DATASET CONTENT
##############################

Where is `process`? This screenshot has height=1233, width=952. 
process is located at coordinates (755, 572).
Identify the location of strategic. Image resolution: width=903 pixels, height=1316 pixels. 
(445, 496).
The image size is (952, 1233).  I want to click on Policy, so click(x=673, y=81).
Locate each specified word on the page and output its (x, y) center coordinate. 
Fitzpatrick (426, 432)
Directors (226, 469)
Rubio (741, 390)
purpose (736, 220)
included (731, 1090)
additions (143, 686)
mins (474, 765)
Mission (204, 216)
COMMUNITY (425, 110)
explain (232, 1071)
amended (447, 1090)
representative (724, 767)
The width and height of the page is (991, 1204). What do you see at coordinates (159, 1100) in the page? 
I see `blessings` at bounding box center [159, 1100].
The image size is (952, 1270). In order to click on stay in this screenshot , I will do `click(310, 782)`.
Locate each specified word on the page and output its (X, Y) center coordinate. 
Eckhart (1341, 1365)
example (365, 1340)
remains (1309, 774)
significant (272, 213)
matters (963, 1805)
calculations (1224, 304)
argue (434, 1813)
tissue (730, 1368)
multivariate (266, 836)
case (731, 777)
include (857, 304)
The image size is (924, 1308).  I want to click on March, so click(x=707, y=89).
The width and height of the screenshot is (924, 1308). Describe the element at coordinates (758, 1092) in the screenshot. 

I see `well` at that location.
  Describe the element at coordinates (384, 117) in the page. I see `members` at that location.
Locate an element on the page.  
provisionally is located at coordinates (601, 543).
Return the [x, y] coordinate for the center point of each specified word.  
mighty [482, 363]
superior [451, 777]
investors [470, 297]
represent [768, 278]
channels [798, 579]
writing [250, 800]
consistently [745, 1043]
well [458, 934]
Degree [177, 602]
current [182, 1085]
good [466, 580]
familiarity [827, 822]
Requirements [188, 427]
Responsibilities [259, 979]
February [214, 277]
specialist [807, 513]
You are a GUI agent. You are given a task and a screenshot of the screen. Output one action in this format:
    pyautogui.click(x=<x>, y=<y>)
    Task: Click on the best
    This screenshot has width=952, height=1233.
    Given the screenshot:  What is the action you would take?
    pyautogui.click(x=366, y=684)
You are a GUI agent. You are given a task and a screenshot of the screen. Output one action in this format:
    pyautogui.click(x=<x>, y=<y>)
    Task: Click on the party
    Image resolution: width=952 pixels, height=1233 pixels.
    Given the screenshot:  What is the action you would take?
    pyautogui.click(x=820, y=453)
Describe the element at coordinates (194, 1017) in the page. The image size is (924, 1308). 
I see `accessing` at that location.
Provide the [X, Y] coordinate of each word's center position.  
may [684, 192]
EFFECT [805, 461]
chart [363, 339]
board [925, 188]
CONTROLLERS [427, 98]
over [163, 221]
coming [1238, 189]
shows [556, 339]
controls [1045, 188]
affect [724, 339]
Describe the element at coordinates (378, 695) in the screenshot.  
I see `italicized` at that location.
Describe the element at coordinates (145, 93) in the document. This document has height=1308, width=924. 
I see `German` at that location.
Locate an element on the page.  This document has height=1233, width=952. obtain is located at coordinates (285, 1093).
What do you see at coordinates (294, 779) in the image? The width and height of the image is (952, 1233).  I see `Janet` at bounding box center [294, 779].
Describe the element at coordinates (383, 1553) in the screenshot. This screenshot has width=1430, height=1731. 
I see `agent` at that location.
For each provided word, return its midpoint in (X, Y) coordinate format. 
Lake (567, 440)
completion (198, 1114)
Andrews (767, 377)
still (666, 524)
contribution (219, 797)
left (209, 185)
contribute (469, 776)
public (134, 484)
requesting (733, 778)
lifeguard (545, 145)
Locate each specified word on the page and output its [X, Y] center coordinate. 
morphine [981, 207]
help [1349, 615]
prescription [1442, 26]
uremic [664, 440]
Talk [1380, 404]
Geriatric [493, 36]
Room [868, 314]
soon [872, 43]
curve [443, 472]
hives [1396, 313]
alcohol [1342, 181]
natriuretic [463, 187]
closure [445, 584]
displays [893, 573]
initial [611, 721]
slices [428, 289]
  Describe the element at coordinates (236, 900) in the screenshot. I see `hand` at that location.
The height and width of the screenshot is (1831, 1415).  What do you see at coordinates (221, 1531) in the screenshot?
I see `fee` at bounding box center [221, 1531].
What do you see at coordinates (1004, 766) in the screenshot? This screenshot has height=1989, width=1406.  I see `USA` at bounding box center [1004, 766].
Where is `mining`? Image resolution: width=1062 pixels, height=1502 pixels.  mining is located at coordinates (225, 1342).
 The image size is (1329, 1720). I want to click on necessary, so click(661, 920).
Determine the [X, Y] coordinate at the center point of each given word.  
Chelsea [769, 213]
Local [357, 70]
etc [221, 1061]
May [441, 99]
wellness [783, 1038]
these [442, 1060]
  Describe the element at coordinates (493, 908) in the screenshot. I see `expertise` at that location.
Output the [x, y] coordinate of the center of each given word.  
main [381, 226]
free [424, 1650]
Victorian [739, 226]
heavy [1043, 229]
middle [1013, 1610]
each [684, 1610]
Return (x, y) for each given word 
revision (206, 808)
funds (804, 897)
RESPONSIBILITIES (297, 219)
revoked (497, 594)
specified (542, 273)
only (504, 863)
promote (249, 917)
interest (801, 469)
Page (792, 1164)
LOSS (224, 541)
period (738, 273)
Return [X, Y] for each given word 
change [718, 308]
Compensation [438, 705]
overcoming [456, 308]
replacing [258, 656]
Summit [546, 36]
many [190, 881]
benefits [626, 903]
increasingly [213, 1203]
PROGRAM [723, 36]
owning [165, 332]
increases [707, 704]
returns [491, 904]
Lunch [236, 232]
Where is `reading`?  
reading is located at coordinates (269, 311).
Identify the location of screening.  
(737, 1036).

##############################

DIRECTIONS FOR THIS TASK
Copy out, word for word, the items between the lines holding "initial [611, 721]" and "period (738, 273)", inclusive.

TASK RESPONSE
initial [611, 721]
slices [428, 289]
  Describe the element at coordinates (236, 900) in the screenshot. I see `hand` at that location.
The height and width of the screenshot is (1831, 1415).  What do you see at coordinates (221, 1531) in the screenshot?
I see `fee` at bounding box center [221, 1531].
What do you see at coordinates (1004, 766) in the screenshot? This screenshot has height=1989, width=1406.  I see `USA` at bounding box center [1004, 766].
Where is `mining`? Image resolution: width=1062 pixels, height=1502 pixels.  mining is located at coordinates (225, 1342).
 The image size is (1329, 1720). I want to click on necessary, so click(661, 920).
Determine the [X, Y] coordinate at the center point of each given word.  
Chelsea [769, 213]
Local [357, 70]
etc [221, 1061]
May [441, 99]
wellness [783, 1038]
these [442, 1060]
  Describe the element at coordinates (493, 908) in the screenshot. I see `expertise` at that location.
Output the [x, y] coordinate of the center of each given word.  
main [381, 226]
free [424, 1650]
Victorian [739, 226]
heavy [1043, 229]
middle [1013, 1610]
each [684, 1610]
Return (x, y) for each given word 
revision (206, 808)
funds (804, 897)
RESPONSIBILITIES (297, 219)
revoked (497, 594)
specified (542, 273)
only (504, 863)
promote (249, 917)
interest (801, 469)
Page (792, 1164)
LOSS (224, 541)
period (738, 273)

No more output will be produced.